Family Doctor by Grant Wood*
Q: I’ve read on your blog and heard elsewhere that if you have a medical condition or injury, you should “talk to your doctor” before practicing yoga so you know what movements you should and should not being doing. But from my experience, many doctors and even some physical therapists have no idea which physical movements yoga can include (they often just think of it as mild stretching or relaxing). I’m pretty sure it doesn’t even occur to them that I might be going upside down or twisting myself into pretzel-like positions! So I’m wondering, when I’m talking to my doctor, which questions should I be asking?

A: You’ve made a very important point. It is true that medical professionals who are unfamiliar with yoga often don’t realize the range of movements we will typically make in a well-rounded practice. So, yes, if you have had a surgery, or if you have a medical condition or an injury, you should explicitly ask your doctor or physical therapist which physical actions are safe for you and which are not safe. I recommend that, depending on which health issue you’re dealing with, you should ask all of the questions below that are relevant. (You might even want to take notes!)

  1. Can I go upside down? 
  2. Can I round my spine forward, backwards, or side to side? 
  3. Can I twist my spine? 
  4. Can I cross my legs? 
  5. Can I put pressure on this or that part of my body, such as my knees or wrists? 
  6. Can I stand on one leg? 
  7. Can I practice in bare feet? 
  8. Is my recovery from a serious illness like cancer at a place where I can safely increase my physical activity? 
  9. Is it safe for me to do a vigorous practice where I am sweating and exerting myself? Is it OK for me to hold standing poses for long periods of time that require endurance and strength? 
  10. Is it all right to stretch an injured tendon, ligament or muscle now? 
  11. Would any of the medicine I am taking interfere with my practicing-by making me dizzy, unfocused, distracted, off balance or sleepy? 
  12. If I am recovering from a contagious illness, am at risk of spreading my illness by attending a public class? 
  13. How long should I wait before returning to class or home practice? After surgery, how long do I wait before it is safe to stretch the area where my incision or scar is? If I have had a joint replacement or repair, such as a hip or knee, is there a limit to my range of motion in certain directions that I should honor? 
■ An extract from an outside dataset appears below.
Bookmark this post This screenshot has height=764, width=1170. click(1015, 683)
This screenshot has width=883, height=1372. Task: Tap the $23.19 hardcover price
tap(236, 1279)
Obviously, depending on which health issue you are dealing with, there could be many other questions that you may want to ask you doctor. The Mayo Clinic website has a separate section called “Preparing for your appointment” for each illness, disease or condition they cover on the site. In this section, they provide examples of questions to ask your doctor at your first appointment. This could be a useful resource to look at as you prepare questions regarding your yoga practice for your own doc regarding what is going on with you.